The Milken Institute’s Globalization of the World Economy report highlights many of the
benefits associated with globalization, while outlining some of the associated risks that
governments and investors should consider. But, in aggregate, there is a consensus among
economists that globalization provides a net benefit to nations around the world and
therefore should be embraced on the whole by governments and individuals.

Some of the benefits of globalization include:

 Foreign Direct Investment. Foreign direct investment (“FDI”) tends to increase at


a much greater rate that the growth in world trade, helping boost technology transfer,
industrial restructuring, and the growth of global companies.
 Technological Innovation. Increased competition from globalization helps
stimulate new technology development, particularly with the growth in FDI, which
helps improve economic output by making processes more efficient.
 Economies of Scale. Globalization enables large companies to realize economies
of scale that reduce costs and prices, which in turn supports further economic
growth, although this can hurt many small businesses attempting to compete
domestically.

Some of the risks of globalization include:

 Interdependence. Globalization leads to interdependence between nations, which


could cause regional or global instabilities, if local economic fluctuations end up
impacting a large number of countries relying on them.
 National Sovereignty. Some see the rise of nation states, multinational or global
firms and other international organizations as a threat to sovereignty. Ultimately,
this could cause some leaders to become nationalistic or xenophobic.
 Equity Distribution. The benefits of globalization can be unfairly skewed towards
rich nations or individuals, creating greater inequalities and leading to potential
conflicts both nationally and internationally as a result.

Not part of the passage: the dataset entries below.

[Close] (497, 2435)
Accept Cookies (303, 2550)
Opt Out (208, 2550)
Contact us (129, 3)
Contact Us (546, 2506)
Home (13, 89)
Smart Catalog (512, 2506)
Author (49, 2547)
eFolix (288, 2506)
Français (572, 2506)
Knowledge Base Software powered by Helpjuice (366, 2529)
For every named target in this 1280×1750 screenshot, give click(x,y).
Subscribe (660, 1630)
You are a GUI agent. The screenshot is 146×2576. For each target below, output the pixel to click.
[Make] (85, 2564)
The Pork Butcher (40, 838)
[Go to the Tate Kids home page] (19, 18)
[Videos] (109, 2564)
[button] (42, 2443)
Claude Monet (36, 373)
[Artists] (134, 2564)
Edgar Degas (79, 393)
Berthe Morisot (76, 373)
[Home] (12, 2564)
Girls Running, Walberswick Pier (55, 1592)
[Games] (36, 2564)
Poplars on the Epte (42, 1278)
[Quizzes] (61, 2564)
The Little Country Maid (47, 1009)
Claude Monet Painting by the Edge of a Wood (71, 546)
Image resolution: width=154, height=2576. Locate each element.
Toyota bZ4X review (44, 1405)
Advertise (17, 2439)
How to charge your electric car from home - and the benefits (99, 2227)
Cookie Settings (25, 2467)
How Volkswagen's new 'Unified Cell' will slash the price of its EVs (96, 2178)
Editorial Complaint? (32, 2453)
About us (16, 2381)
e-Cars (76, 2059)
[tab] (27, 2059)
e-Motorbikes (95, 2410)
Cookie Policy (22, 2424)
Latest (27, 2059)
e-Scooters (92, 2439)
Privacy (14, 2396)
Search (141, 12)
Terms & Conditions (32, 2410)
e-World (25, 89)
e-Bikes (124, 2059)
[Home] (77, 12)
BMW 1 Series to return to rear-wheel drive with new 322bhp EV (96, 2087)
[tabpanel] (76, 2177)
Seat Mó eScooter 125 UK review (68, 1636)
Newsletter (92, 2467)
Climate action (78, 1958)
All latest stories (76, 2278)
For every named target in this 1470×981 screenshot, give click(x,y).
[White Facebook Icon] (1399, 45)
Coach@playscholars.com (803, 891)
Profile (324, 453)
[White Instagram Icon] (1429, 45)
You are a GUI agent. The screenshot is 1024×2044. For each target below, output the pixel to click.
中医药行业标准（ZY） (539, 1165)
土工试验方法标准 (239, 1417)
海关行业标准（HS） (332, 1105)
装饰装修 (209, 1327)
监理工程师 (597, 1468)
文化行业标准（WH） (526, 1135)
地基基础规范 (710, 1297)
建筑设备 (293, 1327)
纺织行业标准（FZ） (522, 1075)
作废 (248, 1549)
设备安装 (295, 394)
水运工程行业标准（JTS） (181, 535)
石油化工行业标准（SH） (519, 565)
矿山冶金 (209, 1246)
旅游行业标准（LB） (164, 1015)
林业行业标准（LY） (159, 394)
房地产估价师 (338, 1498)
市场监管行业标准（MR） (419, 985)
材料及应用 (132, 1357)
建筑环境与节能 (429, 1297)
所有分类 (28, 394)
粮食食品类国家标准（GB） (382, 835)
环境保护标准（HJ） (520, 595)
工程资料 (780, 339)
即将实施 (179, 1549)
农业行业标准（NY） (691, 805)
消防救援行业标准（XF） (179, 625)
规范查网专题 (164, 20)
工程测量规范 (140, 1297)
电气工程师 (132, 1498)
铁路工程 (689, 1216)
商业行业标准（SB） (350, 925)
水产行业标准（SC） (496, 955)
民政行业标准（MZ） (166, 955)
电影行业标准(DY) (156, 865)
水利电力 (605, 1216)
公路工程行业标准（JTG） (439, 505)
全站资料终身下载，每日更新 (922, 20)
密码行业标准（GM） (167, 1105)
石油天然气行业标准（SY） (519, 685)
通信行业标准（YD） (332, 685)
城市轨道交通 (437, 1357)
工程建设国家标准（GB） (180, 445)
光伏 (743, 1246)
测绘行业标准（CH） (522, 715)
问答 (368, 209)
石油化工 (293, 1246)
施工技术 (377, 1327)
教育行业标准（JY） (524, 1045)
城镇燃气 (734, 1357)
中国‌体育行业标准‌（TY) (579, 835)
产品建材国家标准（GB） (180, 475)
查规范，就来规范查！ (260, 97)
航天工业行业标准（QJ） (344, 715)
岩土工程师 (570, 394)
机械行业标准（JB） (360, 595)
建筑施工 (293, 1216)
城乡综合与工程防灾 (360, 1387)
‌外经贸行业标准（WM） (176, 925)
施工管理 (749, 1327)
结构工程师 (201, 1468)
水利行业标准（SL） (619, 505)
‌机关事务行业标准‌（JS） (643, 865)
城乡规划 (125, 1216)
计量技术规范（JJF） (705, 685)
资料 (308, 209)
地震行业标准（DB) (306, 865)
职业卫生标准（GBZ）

Tariffs & Other Forms of Protectionism

The 2008 economic crisis led many politicians to question the merits of globalization.
Since then, global capital flows fell from $11 trillion in 2007 to a third of that figure in
2012. While some of that may be cyclical in nature, many countries implemented tariffs
and other forms of protectionism designed to contain risk in their financial systems and
make crises less damaging, although this comes at the cost of forgoing the benefits we’ve
seen.

In the U.S. and Europe, new banking regulations were introduced that limited capital flows
in order to reduce the risk of contagion. Tariffs have also been put into place to protect
domestic industries seen as vital, such as the 127% U.S. tariff on Chinese paper clips or
Japan’s 778% tariff on imported rice. In developing countries, these figures are even worse,
with Brazil’s tariffs being some four times higher than America’s and three times higher
than China’s.

The election of Donald Trump in the United States and the British vote to leave the
European Union - known as the 'Brexit' - have also contributed to the anti-globalization
movement. These trends have been driven by anti-immigration sentiments in Europe,
although elections occurring in 2017 have proven to be largely pro-globalization rather
than anti-globalization.

But, as Kofi Annan said in the quote above, globalization may be inevitable over the long-
run, but there are many bumps along the road in the short-run. These bumps are often
spurred by economic crises or some of the negative consequences of globalization, but in
the end, the world has always managed to learn that protectionism can make a bad situation
worse.

The Bottom Line

Globalization has impacted nearly every aspect of modern life and continues to be a
growing force in the global economy. While there are a few drawbacks to globalization,
most economists agree that it's a force that's both unstoppable and net beneficial to the
world economy. There have always been periods of protectionism and nationalism in the
past, but globalization continues to be the most widely accepted solution to ensuring
consistent economic growth around the world.